◆ Goal
Could you retype the listing below line for line, without changing a character, and leave the pictures out?
# # #
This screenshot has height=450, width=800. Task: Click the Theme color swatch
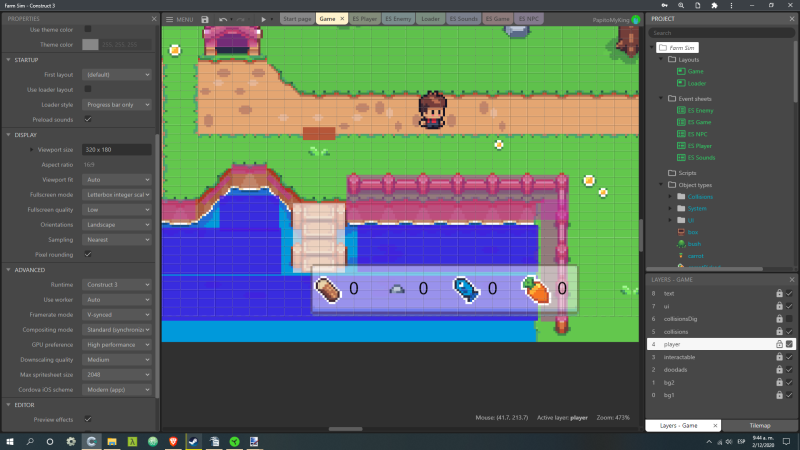90,44
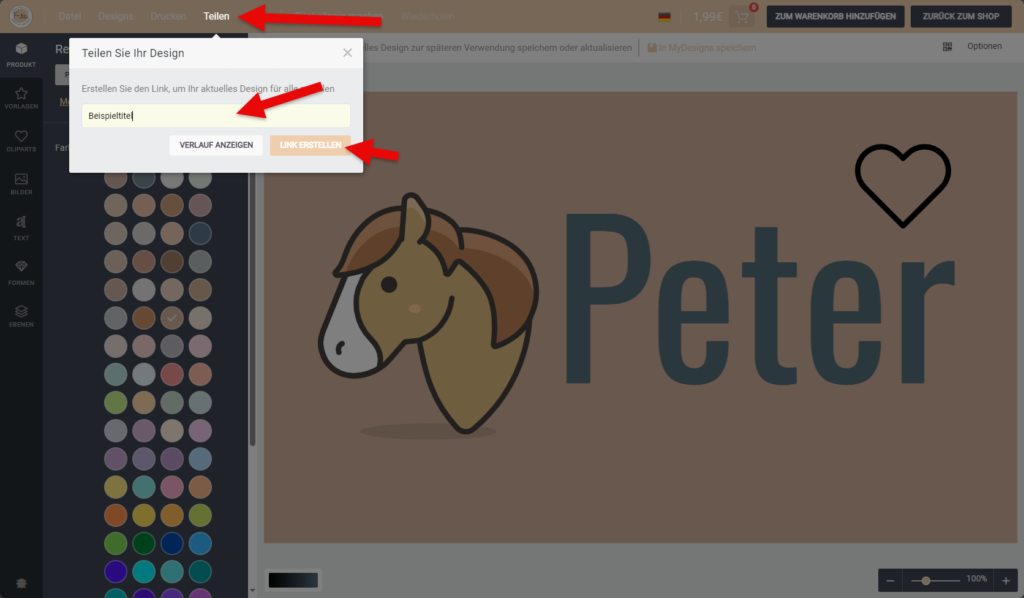Open the Datei menu
The image size is (1024, 598).
[x=70, y=17]
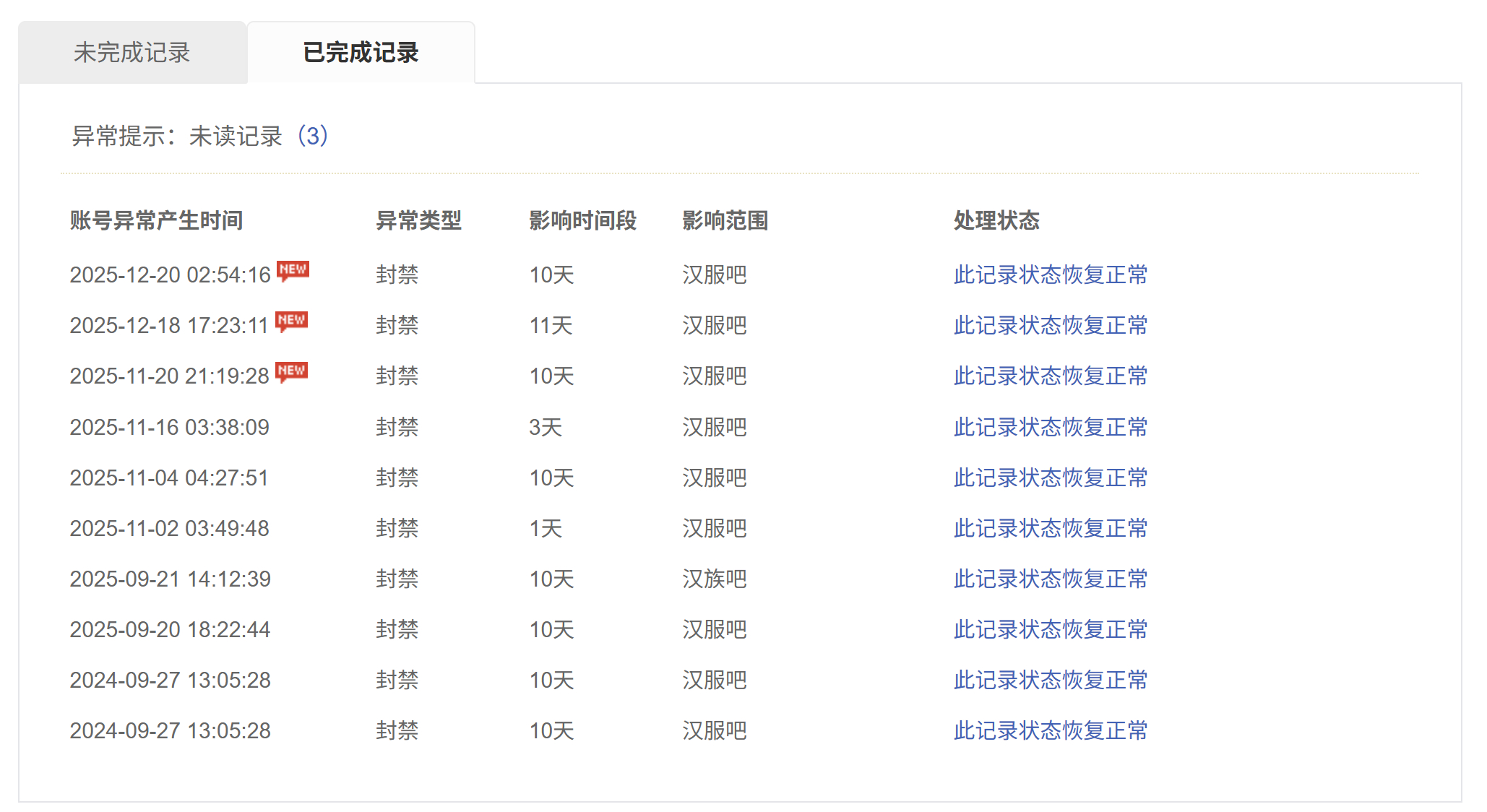The height and width of the screenshot is (812, 1487).
Task: Click the 11天 duration cell
Action: pos(551,325)
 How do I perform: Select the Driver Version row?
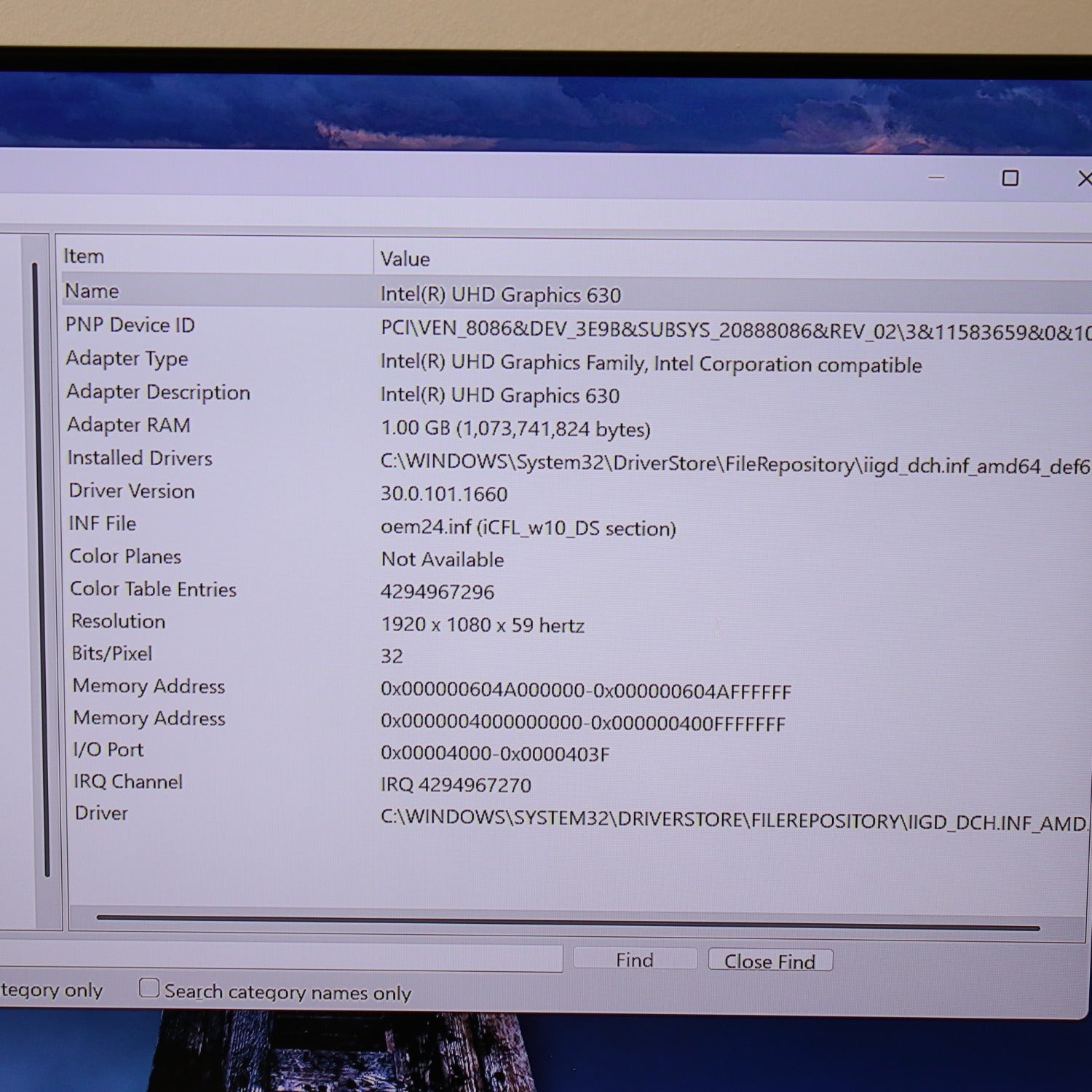point(132,491)
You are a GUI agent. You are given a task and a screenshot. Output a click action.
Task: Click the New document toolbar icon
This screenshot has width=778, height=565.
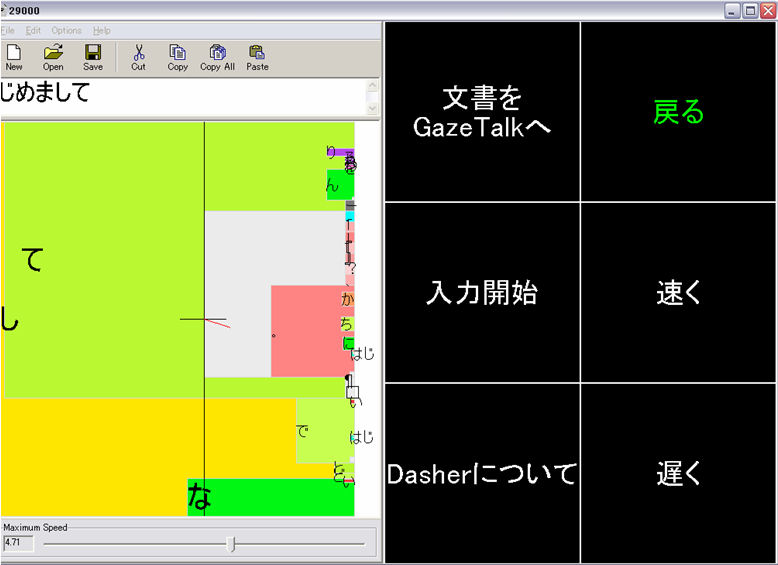coord(13,56)
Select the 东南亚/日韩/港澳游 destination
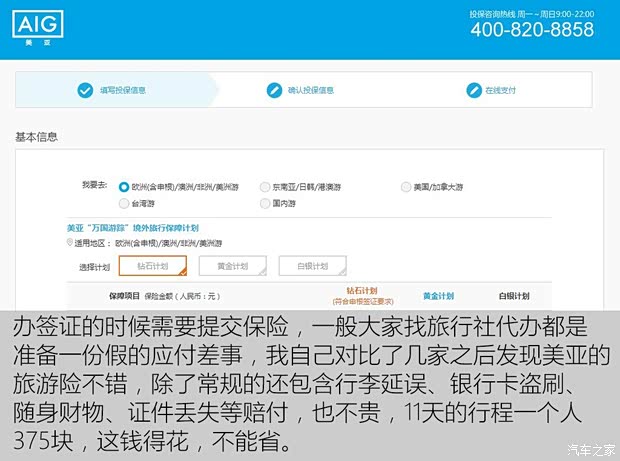This screenshot has width=620, height=461. 265,187
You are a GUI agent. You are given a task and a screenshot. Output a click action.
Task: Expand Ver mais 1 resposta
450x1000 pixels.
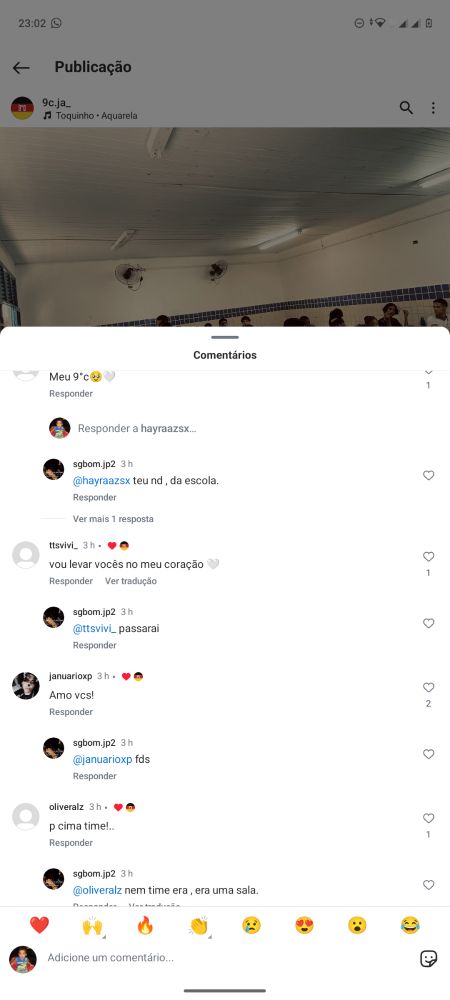pos(113,519)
# # #
◆ Output of the task
This screenshot has height=450, width=800. Task: Click the Theme color swatch
90,44
Open the Datei menu
The image size is (1024, 598).
[x=70, y=17]
The height and width of the screenshot is (812, 1487).
Task: Click the 11天 duration cell
Action: pos(551,325)
 How do I perform: Select the Driver Version row?
point(132,491)
You are a GUI agent. You are given a task and a screenshot. Output a click action.
Task: Click the New document toolbar icon
This screenshot has width=778, height=565.
coord(13,56)
Select the 东南亚/日韩/港澳游 destination
This screenshot has width=620, height=461. 265,187
You are a GUI agent. You are given a task and a screenshot. Output a click action.
Task: Expand Ver mais 1 resposta
450x1000 pixels.
pos(113,519)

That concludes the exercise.